_Required action_
Using the records below, filter for lines that contain the string "Украинки" and copy them out.

=== Records ===

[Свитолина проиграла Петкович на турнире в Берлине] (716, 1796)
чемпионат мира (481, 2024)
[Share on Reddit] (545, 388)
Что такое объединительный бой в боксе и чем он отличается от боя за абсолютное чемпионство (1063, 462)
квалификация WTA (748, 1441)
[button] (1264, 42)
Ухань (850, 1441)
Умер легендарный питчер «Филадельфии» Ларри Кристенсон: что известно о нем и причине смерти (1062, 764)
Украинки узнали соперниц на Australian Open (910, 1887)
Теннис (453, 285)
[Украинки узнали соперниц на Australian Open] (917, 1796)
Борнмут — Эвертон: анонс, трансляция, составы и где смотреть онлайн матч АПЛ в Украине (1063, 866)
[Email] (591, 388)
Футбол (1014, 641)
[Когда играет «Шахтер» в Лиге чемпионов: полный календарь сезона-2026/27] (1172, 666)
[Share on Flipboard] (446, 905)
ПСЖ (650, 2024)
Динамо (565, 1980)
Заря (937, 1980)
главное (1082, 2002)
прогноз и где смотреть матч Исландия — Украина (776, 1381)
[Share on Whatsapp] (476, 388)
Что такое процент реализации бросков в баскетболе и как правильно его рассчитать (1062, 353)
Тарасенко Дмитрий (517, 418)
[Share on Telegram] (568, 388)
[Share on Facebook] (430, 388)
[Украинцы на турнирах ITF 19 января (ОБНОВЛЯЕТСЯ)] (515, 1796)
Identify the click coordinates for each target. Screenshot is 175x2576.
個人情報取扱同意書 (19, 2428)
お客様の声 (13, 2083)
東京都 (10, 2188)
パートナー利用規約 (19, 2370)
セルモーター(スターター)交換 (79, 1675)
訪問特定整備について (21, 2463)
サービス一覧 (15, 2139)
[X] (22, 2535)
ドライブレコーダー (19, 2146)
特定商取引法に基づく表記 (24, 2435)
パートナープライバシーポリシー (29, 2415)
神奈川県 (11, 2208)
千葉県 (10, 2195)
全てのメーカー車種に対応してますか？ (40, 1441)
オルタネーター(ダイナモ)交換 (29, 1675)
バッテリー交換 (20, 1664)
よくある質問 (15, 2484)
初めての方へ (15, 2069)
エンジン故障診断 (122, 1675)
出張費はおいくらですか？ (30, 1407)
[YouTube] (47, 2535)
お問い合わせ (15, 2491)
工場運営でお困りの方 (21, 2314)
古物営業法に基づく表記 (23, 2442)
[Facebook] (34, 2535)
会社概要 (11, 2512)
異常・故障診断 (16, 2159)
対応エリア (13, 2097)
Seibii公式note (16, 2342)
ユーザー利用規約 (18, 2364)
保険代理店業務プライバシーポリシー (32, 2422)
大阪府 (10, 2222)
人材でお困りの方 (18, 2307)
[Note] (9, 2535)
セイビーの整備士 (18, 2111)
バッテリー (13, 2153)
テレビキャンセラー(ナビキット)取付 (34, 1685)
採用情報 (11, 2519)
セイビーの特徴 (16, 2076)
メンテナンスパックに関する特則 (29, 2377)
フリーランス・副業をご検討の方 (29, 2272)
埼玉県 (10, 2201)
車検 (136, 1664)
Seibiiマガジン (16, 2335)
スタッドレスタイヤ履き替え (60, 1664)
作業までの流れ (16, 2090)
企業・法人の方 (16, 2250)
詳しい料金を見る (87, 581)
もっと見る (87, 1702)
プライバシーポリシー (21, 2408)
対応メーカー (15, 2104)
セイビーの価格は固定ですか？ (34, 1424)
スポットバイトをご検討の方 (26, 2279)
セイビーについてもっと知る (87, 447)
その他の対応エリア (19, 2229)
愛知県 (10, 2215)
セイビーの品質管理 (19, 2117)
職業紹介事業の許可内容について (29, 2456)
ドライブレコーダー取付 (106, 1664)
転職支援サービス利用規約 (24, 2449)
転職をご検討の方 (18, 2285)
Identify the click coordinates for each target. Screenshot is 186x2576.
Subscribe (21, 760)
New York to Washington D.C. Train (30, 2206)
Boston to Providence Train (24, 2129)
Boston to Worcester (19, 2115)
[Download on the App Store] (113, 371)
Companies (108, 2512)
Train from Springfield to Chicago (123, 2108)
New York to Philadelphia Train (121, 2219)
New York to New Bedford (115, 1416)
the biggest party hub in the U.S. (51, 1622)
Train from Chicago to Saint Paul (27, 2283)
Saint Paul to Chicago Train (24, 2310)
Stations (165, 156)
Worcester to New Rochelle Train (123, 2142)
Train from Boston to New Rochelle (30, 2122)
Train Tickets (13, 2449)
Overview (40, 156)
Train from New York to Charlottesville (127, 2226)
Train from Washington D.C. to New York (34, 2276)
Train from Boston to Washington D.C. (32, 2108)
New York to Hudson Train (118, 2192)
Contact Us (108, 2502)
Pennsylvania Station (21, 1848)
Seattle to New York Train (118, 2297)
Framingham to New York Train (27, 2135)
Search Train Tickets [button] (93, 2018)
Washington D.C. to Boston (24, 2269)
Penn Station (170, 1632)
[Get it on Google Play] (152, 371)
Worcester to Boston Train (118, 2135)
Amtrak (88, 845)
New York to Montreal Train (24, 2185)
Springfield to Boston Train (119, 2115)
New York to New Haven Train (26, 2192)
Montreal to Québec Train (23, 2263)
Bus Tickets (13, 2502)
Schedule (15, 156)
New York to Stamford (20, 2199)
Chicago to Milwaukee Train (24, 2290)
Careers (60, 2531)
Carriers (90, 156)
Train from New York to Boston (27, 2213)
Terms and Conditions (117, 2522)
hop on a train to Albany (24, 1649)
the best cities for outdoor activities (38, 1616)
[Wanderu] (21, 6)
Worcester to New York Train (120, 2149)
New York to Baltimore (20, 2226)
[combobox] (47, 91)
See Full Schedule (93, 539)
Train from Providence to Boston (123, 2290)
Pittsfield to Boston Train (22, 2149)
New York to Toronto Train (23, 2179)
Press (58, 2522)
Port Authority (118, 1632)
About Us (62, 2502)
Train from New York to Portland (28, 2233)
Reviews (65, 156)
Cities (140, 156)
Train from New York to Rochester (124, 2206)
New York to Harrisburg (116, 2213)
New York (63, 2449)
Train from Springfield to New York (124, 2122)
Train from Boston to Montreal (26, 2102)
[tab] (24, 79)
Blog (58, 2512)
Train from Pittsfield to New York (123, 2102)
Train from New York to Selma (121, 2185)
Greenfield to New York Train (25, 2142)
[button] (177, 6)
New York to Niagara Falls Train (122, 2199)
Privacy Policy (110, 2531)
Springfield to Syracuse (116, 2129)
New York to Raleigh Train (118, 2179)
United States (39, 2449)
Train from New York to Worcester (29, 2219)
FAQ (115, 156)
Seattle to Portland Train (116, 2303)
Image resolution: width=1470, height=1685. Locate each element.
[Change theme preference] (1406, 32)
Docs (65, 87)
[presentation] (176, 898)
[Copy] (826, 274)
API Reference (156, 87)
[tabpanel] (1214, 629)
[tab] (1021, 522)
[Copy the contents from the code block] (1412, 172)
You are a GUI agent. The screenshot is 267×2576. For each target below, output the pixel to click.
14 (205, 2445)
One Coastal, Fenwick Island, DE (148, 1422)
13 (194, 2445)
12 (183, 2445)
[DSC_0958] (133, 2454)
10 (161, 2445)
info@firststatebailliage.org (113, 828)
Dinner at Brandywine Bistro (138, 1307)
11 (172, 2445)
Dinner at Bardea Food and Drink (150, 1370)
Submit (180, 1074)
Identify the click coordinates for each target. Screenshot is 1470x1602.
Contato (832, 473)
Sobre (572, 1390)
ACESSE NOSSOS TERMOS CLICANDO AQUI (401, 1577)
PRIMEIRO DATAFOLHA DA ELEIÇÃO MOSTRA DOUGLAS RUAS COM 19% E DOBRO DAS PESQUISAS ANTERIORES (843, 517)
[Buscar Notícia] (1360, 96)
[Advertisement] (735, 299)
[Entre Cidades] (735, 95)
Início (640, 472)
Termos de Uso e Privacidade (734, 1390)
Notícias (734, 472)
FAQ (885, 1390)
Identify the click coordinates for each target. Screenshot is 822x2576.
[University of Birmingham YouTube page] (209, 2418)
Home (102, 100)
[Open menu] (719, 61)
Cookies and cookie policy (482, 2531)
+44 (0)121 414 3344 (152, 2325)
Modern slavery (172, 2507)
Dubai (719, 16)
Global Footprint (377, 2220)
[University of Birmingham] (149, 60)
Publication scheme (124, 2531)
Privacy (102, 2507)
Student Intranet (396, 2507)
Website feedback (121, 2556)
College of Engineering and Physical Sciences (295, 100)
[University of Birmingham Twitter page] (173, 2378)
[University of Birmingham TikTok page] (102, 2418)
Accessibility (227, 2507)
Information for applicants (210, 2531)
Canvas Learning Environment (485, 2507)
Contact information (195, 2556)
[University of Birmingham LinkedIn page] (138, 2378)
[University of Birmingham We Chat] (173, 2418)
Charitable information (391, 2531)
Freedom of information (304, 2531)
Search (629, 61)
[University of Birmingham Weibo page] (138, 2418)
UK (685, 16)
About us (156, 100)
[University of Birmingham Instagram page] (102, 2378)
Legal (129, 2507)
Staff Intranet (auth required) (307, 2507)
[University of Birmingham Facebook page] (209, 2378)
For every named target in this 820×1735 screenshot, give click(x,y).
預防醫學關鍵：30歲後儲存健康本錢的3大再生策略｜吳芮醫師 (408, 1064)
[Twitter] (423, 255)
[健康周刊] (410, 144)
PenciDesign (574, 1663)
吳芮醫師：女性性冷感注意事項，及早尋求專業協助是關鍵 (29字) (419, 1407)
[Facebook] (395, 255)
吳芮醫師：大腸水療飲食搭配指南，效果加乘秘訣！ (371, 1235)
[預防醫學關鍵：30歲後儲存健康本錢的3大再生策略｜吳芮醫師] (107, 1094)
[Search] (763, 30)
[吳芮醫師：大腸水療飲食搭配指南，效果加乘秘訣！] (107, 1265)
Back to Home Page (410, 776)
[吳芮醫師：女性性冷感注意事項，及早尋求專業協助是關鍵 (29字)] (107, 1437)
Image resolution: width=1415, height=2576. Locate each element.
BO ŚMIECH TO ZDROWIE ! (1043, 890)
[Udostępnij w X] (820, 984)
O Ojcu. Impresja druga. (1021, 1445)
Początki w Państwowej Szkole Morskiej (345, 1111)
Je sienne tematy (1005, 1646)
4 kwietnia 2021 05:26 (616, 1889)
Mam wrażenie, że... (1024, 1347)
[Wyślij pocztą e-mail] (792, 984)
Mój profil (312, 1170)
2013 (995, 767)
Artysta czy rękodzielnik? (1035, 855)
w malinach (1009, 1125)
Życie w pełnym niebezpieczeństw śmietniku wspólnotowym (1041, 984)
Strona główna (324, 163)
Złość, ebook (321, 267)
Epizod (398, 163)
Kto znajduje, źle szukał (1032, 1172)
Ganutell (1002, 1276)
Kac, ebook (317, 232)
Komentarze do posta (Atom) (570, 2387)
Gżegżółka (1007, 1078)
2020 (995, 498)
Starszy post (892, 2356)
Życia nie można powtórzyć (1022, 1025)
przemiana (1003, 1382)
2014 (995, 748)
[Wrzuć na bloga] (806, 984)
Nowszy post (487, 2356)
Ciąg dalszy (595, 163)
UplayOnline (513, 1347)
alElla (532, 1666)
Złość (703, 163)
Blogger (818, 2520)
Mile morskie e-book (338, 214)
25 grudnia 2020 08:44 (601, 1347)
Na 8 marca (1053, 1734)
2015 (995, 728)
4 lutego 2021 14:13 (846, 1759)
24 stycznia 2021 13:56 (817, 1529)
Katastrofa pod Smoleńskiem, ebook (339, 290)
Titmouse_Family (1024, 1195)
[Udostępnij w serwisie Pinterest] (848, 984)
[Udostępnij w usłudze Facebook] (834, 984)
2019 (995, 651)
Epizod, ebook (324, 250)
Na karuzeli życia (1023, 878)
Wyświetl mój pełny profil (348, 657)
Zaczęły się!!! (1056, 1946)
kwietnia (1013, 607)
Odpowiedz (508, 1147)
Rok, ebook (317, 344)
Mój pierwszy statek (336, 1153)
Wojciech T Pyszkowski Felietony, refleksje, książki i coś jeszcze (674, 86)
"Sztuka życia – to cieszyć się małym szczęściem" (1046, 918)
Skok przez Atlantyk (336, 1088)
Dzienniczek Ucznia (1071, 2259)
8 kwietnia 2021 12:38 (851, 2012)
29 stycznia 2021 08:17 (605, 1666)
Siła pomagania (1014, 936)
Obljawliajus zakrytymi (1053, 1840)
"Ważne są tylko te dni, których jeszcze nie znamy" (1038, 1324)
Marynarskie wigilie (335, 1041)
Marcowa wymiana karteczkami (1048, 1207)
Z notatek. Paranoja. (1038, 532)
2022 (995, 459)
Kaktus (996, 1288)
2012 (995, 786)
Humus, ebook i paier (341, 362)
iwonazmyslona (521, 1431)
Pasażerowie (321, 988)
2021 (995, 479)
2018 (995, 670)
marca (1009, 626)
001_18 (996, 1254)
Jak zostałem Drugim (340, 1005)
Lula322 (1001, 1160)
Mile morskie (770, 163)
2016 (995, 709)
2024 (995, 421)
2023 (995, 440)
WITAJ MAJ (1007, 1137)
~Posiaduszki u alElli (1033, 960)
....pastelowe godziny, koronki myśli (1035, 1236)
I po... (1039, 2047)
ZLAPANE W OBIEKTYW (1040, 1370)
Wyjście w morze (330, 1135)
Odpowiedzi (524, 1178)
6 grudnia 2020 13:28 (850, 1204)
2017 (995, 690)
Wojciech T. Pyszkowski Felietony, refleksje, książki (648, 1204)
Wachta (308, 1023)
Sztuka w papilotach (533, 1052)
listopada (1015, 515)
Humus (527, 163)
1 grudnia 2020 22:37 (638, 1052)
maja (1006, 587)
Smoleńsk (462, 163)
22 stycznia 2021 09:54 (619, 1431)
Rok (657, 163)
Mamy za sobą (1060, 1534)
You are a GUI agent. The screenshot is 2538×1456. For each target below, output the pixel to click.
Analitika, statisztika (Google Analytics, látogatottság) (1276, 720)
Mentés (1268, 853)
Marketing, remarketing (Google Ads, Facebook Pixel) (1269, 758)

===

_Exercise answer_
Украинки узнали соперниц на Australian Open (910, 1887)
[Украинки узнали соперниц на Australian Open] (917, 1796)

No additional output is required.